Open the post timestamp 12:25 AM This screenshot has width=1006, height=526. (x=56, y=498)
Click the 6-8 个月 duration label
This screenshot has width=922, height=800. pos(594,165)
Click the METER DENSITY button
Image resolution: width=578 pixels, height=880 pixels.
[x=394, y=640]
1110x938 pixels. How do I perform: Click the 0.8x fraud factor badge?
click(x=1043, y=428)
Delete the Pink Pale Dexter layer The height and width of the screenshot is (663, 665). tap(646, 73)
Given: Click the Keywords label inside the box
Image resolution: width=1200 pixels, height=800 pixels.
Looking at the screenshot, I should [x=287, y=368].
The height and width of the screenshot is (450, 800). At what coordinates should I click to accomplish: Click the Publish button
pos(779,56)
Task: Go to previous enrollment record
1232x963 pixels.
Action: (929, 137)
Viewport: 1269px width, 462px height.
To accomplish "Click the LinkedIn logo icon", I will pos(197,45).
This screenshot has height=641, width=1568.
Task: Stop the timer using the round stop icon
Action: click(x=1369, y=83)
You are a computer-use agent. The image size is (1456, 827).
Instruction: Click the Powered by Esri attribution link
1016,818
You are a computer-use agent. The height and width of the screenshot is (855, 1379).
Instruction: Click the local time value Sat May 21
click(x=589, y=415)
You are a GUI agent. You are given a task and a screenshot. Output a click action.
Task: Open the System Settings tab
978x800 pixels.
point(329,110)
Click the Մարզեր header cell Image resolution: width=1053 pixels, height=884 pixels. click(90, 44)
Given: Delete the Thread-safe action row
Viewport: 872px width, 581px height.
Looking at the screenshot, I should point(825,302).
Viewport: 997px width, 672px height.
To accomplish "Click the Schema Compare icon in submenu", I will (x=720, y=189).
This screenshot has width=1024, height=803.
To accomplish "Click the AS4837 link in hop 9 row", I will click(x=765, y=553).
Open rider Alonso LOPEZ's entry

→ What you need to do
Return the entries above, every line intact.

→ Your response
Open the post timestamp 12:25 AM This screenshot has width=1006, height=526. (x=56, y=498)
Click the 6-8 个月 duration label
This screenshot has width=922, height=800. pos(594,165)
Click the METER DENSITY button
Image resolution: width=578 pixels, height=880 pixels.
[x=394, y=640]
1110x938 pixels. How do I perform: Click the 0.8x fraud factor badge?
click(x=1043, y=428)
Delete the Pink Pale Dexter layer The height and width of the screenshot is (663, 665). tap(646, 73)
Given: Click the Keywords label inside the box
Image resolution: width=1200 pixels, height=800 pixels.
Looking at the screenshot, I should [x=287, y=368].
The height and width of the screenshot is (450, 800). At what coordinates should I click to accomplish: Click the Publish button
pos(779,56)
Task: Go to previous enrollment record
1232x963 pixels.
Action: (929, 137)
Viewport: 1269px width, 462px height.
To accomplish "Click the LinkedIn logo icon", I will pos(197,45).
This screenshot has height=641, width=1568.
Task: Stop the timer using the round stop icon
Action: click(x=1369, y=83)
You are a computer-use agent. The image size is (1456, 827).
Instruction: Click the Powered by Esri attribution link
1016,818
You are a computer-use agent. The height and width of the screenshot is (855, 1379).
Instruction: Click the local time value Sat May 21
click(x=589, y=415)
You are a GUI agent. You are given a task and a screenshot. Output a click action.
Task: Open the System Settings tab
978x800 pixels.
point(329,110)
Click the Մարզեր header cell Image resolution: width=1053 pixels, height=884 pixels. click(90, 44)
Given: Delete the Thread-safe action row
Viewport: 872px width, 581px height.
Looking at the screenshot, I should point(825,302).
Viewport: 997px width, 672px height.
To accomplish "Click the Schema Compare icon in submenu", I will (x=720, y=189).
This screenshot has width=1024, height=803.
To accomplish "Click the AS4837 link in hop 9 row", I will click(x=765, y=553).
Open rider Alonso LOPEZ's entry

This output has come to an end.